◆ Directions for this task
Could you give the lines of the material from the one containing "Click cloche song header in Philippines table" through the one containing "will tap(364, 456).", both included, as a numbered list with blank lines left out?

======

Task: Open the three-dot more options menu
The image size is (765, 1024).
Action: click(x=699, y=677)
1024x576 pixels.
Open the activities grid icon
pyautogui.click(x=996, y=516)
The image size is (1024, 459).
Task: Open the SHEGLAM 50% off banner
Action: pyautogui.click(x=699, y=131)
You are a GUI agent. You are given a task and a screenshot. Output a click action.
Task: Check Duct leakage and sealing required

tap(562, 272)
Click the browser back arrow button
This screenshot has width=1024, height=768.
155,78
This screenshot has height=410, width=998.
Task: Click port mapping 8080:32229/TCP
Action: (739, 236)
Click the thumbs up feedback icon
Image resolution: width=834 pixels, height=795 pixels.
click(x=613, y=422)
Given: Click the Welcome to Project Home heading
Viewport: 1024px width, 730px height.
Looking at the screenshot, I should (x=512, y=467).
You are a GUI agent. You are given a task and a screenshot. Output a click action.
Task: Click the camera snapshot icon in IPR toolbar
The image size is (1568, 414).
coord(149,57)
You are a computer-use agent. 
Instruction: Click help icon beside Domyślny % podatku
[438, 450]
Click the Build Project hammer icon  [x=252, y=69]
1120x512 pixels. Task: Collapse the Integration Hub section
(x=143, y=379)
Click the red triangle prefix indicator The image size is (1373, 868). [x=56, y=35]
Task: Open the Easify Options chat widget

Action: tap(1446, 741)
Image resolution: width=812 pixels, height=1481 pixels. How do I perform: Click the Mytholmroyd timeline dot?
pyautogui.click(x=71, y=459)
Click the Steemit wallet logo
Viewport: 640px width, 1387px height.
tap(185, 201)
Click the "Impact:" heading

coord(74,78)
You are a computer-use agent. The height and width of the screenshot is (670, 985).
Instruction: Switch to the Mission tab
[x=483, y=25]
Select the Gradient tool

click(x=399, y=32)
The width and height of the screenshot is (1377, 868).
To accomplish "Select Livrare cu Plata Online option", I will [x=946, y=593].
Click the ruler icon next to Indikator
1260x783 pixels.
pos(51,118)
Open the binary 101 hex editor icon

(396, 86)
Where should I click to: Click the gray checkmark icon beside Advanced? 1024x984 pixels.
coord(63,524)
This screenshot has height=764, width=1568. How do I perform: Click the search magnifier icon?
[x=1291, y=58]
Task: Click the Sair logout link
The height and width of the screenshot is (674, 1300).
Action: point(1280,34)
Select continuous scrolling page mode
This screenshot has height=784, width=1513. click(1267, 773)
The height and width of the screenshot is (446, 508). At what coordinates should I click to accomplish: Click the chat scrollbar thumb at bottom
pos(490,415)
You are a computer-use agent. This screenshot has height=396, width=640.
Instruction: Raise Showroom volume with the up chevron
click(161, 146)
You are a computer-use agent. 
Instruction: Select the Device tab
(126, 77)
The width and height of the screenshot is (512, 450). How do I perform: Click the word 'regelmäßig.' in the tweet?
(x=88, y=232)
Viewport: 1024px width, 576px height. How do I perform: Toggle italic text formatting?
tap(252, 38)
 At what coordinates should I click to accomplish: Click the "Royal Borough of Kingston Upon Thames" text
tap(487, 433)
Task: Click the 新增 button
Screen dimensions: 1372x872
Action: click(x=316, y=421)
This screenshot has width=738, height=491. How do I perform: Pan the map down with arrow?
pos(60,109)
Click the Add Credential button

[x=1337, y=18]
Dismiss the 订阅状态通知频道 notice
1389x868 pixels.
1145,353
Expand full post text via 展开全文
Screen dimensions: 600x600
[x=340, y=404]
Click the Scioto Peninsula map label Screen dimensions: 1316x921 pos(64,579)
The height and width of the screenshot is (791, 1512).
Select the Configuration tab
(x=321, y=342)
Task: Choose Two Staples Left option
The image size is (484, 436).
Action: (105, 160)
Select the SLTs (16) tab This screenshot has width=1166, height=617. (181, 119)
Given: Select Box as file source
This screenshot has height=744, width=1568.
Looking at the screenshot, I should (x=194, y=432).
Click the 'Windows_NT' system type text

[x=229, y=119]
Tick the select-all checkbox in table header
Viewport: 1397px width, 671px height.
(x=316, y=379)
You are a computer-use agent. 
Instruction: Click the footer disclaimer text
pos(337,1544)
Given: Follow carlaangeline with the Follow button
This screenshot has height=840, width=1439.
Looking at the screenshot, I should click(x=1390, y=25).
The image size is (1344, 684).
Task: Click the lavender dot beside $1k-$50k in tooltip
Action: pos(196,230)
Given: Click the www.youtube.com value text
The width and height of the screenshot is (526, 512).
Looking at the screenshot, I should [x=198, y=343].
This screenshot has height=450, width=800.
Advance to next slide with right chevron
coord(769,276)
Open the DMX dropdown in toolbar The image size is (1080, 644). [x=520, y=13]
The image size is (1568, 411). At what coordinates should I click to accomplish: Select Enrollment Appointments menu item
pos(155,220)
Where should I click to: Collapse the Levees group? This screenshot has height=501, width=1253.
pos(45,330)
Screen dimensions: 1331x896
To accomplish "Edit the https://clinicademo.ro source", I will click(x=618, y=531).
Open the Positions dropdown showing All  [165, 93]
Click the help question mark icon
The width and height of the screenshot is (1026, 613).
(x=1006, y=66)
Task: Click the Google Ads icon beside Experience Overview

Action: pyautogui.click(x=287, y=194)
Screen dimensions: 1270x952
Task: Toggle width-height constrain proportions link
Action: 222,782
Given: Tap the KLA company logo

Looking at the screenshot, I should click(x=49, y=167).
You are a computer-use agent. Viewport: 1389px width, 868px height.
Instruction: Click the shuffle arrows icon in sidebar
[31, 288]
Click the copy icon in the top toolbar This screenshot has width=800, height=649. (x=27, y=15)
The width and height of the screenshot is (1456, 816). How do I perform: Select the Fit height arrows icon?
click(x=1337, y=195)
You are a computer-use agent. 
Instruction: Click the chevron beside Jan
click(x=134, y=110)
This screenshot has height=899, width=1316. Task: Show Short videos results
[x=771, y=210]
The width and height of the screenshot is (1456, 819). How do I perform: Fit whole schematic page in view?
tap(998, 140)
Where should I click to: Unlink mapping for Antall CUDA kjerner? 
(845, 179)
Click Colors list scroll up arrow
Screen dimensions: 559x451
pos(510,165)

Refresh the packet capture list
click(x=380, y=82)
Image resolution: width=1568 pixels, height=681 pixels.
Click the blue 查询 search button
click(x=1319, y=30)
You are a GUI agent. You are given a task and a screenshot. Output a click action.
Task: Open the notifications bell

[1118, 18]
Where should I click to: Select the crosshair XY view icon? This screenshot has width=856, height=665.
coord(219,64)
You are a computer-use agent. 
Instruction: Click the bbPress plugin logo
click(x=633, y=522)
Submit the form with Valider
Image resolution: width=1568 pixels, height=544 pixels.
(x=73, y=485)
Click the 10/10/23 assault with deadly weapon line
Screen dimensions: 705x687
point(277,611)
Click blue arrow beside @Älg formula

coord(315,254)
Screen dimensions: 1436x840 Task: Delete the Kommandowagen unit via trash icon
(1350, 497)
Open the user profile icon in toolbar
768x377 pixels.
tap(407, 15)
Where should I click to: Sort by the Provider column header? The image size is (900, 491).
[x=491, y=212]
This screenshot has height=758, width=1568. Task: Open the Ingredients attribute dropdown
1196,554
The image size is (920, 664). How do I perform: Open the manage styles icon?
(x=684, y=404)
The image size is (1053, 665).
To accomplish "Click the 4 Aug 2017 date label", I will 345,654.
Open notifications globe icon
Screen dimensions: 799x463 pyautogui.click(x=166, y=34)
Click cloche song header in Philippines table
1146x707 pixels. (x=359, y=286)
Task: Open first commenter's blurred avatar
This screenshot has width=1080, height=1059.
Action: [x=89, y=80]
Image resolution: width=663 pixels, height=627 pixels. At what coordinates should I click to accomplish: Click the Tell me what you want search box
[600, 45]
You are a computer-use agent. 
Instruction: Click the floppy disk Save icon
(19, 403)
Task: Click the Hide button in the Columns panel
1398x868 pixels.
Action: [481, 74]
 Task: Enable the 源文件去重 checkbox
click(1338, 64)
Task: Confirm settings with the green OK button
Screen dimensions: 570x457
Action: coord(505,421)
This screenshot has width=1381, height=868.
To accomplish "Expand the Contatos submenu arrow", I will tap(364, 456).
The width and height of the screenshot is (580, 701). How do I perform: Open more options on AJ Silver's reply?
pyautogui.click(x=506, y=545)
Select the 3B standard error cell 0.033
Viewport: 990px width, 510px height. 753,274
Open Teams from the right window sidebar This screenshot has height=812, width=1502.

======

◆ Result of this task
1. Click cloche song header in Philippines table
2. 1146x707 pixels. (x=359, y=286)
3. Task: Open first commenter's blurred avatar
4. This screenshot has width=1080, height=1059.
5. Action: [x=89, y=80]
6. Image resolution: width=663 pixels, height=627 pixels. At what coordinates should I click to accomplish: Click the Tell me what you want search box
7. [600, 45]
8. You are a computer-use agent. 
9. Instruction: Click the floppy disk Save icon
10. (19, 403)
11. Task: Click the Hide button in the Columns panel
12. 1398x868 pixels.
13. Action: [481, 74]
14.  Task: Enable the 源文件去重 checkbox
15. click(1338, 64)
16. Task: Confirm settings with the green OK button
17. Screen dimensions: 570x457
18. Action: coord(505,421)
19. This screenshot has width=1381, height=868.
20. To accomplish "Expand the Contatos submenu arrow", I will tap(364, 456).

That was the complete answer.